Il Centrodestra è contrario al senso unico e alla corsia ciclopedonale che la giunta comunale ha chiesto alla Provincia (proprietaria della strada) di poter sperimentare in via Garibaldi nel tratto tra via Topazzi e via Tobagi. Una mozione del gruppo di centrodestra che chiedeva alla giunta di ritirare la richiesta è stata bocciata dalla maggioranza di centrosinistra.

«Con la soluzione decisa dalla giunta si creerebbero enormi disagi alla popolazione di Stazione» argomentano i consiglieri del centrodestra  «che sarebbe ancora più isolata dal centro del paese e ci sarebbero pesanti ripercussioni per gli utenti della stazione ferroviaria. Verrebbero molto danneggiate le attività produttive presenti nel tratto di strada posto a senso unico, dato che si istituirebbe un divieto di transito per i mezzi pesanti. Questa decisione» accusa il centrodestra «come sempre fatto dalla corrente amministrazione è stata presa senza un percorso partecipativo con la popolazione residente nella zona e interessata dal cambiamento di viabilità».

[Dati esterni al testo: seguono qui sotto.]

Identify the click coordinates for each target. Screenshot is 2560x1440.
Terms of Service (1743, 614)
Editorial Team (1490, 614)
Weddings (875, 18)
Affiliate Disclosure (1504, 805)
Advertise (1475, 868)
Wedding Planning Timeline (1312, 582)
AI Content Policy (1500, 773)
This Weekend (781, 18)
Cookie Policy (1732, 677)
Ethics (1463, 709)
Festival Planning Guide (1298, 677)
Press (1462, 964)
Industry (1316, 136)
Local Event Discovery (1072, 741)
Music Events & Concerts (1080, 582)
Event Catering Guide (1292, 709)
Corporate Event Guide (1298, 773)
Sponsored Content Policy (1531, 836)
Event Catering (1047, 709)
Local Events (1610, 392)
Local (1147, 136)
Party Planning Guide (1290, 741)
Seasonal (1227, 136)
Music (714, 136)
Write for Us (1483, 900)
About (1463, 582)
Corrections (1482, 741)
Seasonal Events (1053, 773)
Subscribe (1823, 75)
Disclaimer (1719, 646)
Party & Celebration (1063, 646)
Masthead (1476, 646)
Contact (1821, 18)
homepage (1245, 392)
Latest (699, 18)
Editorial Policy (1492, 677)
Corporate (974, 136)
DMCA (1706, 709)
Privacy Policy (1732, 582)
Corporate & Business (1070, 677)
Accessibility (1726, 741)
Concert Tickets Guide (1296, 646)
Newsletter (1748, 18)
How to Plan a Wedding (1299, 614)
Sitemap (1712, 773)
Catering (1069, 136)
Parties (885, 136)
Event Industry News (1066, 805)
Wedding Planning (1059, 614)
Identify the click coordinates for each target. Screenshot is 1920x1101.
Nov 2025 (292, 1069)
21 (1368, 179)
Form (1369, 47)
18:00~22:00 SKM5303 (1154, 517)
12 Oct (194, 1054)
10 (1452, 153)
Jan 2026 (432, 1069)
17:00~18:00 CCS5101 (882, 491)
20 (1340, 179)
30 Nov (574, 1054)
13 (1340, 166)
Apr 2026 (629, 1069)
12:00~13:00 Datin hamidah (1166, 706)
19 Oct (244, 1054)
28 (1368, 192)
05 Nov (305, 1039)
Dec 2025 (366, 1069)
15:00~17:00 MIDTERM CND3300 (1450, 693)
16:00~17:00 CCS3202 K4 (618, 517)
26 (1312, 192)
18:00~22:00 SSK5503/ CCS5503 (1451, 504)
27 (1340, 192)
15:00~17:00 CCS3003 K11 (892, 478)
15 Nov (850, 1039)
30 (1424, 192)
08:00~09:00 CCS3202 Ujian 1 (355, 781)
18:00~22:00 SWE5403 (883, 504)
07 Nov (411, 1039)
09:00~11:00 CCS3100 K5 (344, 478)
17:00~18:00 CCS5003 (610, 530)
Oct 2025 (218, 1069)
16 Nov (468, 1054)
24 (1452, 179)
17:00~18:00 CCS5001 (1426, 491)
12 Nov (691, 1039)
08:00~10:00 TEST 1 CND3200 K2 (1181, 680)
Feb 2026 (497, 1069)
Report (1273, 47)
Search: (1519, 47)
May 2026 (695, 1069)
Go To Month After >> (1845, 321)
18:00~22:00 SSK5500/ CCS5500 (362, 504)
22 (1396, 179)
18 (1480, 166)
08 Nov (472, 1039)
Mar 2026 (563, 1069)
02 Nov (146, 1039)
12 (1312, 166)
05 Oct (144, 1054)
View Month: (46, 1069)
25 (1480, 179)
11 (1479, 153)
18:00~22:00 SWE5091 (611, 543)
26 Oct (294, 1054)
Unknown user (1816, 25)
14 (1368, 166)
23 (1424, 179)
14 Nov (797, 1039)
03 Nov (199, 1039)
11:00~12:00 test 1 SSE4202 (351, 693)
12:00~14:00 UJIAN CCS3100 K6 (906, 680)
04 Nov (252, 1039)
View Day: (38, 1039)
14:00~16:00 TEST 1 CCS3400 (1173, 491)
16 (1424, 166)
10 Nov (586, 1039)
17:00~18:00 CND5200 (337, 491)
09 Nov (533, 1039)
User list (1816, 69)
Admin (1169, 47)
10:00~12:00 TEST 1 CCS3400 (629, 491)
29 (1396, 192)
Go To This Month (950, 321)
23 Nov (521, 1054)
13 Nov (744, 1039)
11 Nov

«E’ un danno enorme» sostiene il capogruppo del centrodestra Franco Vannucci «specialmente per le imprese e gli esercizi commerciali. Inoltre col senso unico si aumenterà il traffico nella strettissima via Pacinotti. Il danno di questa decisione per via Garibaldi è maggiore di quello creato con le piste ciclabili in via Martiri e in altre strade di Montale che sono state trasformate in viottoli. Tra l’altro le piste ciclabili create finora hanno ridotto di molto i parcheggi come in via Eugenio Montale e in via Giordano Bruno».

«Una pista ciclabile dalla Smilea alla Stazione» afferma il consigliere Aberto Fedi «è utile, ma una pista vera, lontana dalla strada e non creando un senso unico nella strada. La soluzione decisa dalla giunta aumenta i costi energetici perché in via Garibaldi passano circa mille veicoli l’ora. Poniamo che col senso unico diventino 500 che devono per fare un chilometro in più pertanto sono 500 i chilometri in più all’ora. E’ una scelta scellerata perché si peggiora l’inquinamento».

«La decisione della giunta riguarda il tratto di via Garibaldi da via Tobagi a via Topazzi» dice il consigliere Lorenzo Bandinelli «ma a nord di via Topazzi che succede? Noi non siamo contro le piste ciclabili, ma devono essere realizzate appositamente e separate dalla strada, la giunta invece prende una parte della strada e la usa come pista ciclabile. Anche in via Martiri succede che i ciclisti passino per la strada e non dalla pista ciclabile. Per fare le ciclabili occorre un progetto serio. Mi aspetto che nel prossimo consiglio comunale vengano deliberati dei ristori per le imprese commerciali che operano in via Garibaldi».